Tributes have started to pour in for French cinema icon Alain Delon, who passed away at the age of 88 on Sunday.
French president Emmanuel Macron led the long line of tributes by calling the late actor a French monument. “Mr. Klein or Rocco, the Leopard or the Samurai, Alain Delon has played legendary roles and made the world dream. Lending his unforgettable face to shake up our lives. Melancholic, popular, secretive, he was more than a star: a French monument,” he wrote on X on Sunday.
Delon, a luminary of the golden age of French cinema, was celebrated for his roles in films like The Samurai and Borsalino. Over his career, he starred in nearly 90 films. His final significant public appearance was in May 2019, when he received an honorary Palme d'Or at the Cannes Film Festival.
In a statement to AFP, veteran French actress Brigitte Bardot praised Delon as the embodiment of France’s “prestige cinema”, describing him as “an ambassador of elegance, talent, and beauty.”

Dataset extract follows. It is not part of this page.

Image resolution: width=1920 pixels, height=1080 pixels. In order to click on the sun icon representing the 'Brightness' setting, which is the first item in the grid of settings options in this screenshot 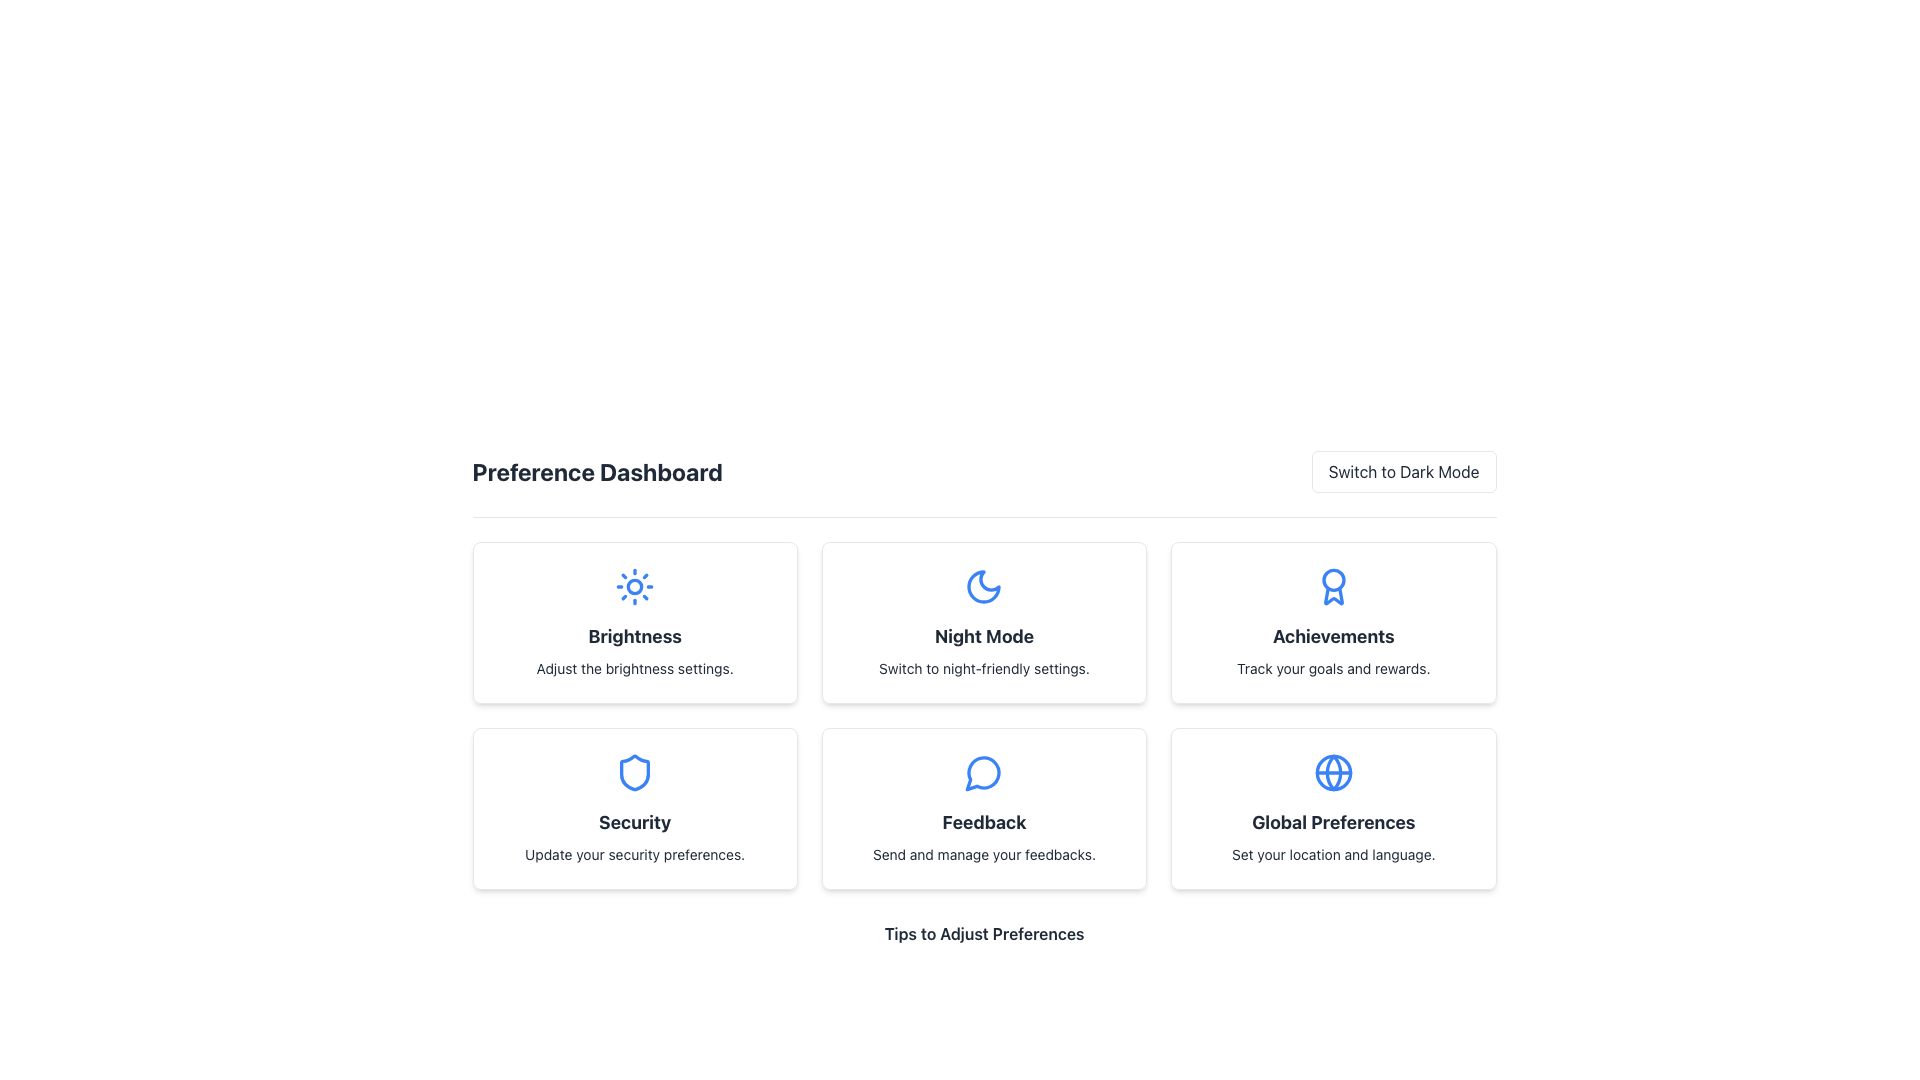, I will do `click(634, 585)`.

Gilles Jacob, former president of the Cannes Festival, remembered Delon as “a lion... an actor with a steely gaze.”
In a statement on X, the Cannes Film Festival hailed Delon as an actor who “embodied French cinema far beyond its borders”. “He was the image of the triumphant thirty glorious years, he was one of those personalities who spoke to both the general public and specialists, working for commercial cinema as well as for auteur cinema,” the organisers wrote on the official handle of the festival.
The Venice Film Festival also paid tribute to Delon with a photo of the premiere of Roco And His Brothers at the festival in 1960.